Hull students bring Christmas decorations into 3D printing age

Engineering design student Kelham Hillier with one of his designs produced on Ron Dearing UTC’s 3D printers as part of the school’s innovative Christmas decorations project.

Students from Ron Dearing University Technical College (UTC) have brought traditional Christmas decorations into the age of 3D printing.

Learners aged 14 and 15 at Hull’s employer-led school were challenged by Project Aura – a renewable technology partnership led by the University of Hull – to design decorations using environment-friendly materials.

It was a chance for the engineering design students to think creatively while working to a comprehensive brief and under the type of conditions and constraints they can expect in industry.

The best designs moved to the production stage and were manufactured using the school’s 3D printers, before being displayed on a 10ft Christmas tree at the ergo centre, the hub for renewables and environmental technologies at Bridgehead business park in Hessle.

They included festive favourites with a twist, such as miniature Christmas trees, Santas and a “Rein-Dearing” design.

Glenn Jensen, Head of Engineering at Ron Dearing UTC, said: “Rather than set a simple Christmassy task, we gave students the sort of design brief they can expect to receive when they start working in industry.

“We asked them to include the Ron Dearing UTC branding, logo and colours within their designs, so people will be able to see where the decorations are from.

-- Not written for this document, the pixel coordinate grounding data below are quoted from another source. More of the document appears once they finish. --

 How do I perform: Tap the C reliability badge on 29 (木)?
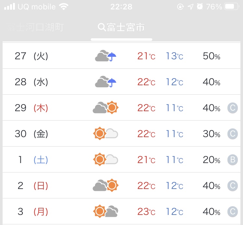(x=232, y=108)
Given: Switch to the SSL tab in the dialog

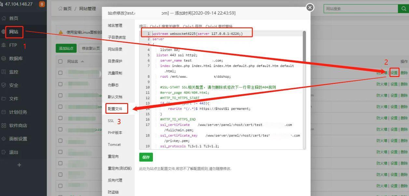Looking at the screenshot, I should click(111, 121).
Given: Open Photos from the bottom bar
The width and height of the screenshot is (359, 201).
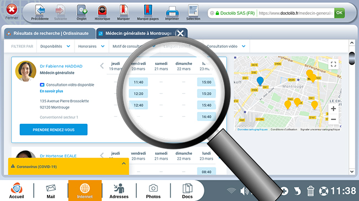Looking at the screenshot, I should (153, 191).
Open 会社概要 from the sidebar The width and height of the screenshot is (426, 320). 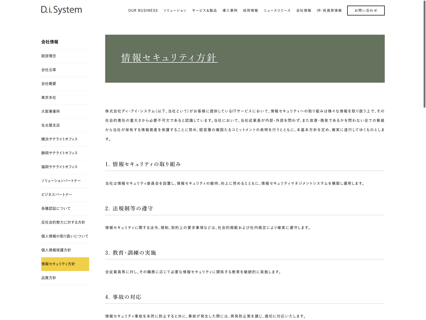[49, 84]
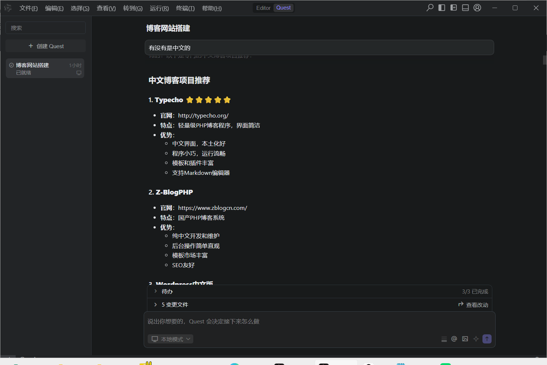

“The task challenged the students to be innovative, using their ideas and imagination to fulfil a design brief, while ensuring they were meeting the customer’s requirements, for example in terms of the size of the decorations.”

About 20 learners from Years 10 and 11 used industry-standard CAD (computer-aided design) software and a rapid prototyping process, in which working models of designs are quickly created using 3D printers, to help perfect their decorations.

Another learning outcome involved developing a production plan, taking into account factors such as whether their decoration would be a single-piece design or had multiple parts and how they would fit together.

“They had to develop a prototype and think about how their design will be manufactured, such as whether it is suitable for 3D printing,” said Glenn.

“We have used biodegradable, recyclable materials, which we believe is important when considering the lifespan of the decorations. If they break or are no longer needed, they can be reused. There has been a lot in the news about plastic waste recently and so it’s important for students to consider these aspects.”

Engineering design student Kelham Hillier, who took part in the project, said: “Learning CAD skills has enabled me to use my imagination to create 3D designs that look like real products.

“I really enjoy the design part of the course and can see myself having a future in the design sector.”

Project Aura is a partnership of the university and other organisations focused on developing renewable technologies in the Humber region and shaping the future of low carbon energy. The completed decorations will be on display ahead of an event staged by the Green Port Hull partnership at the ergo building.

The project illustrates further Ron Dearing UTC’s powerful partnerships. The University of Hull is a Founding Partner and lead educational partner of Ron Dearing UTC, while Green Port Hull is a Major Partner.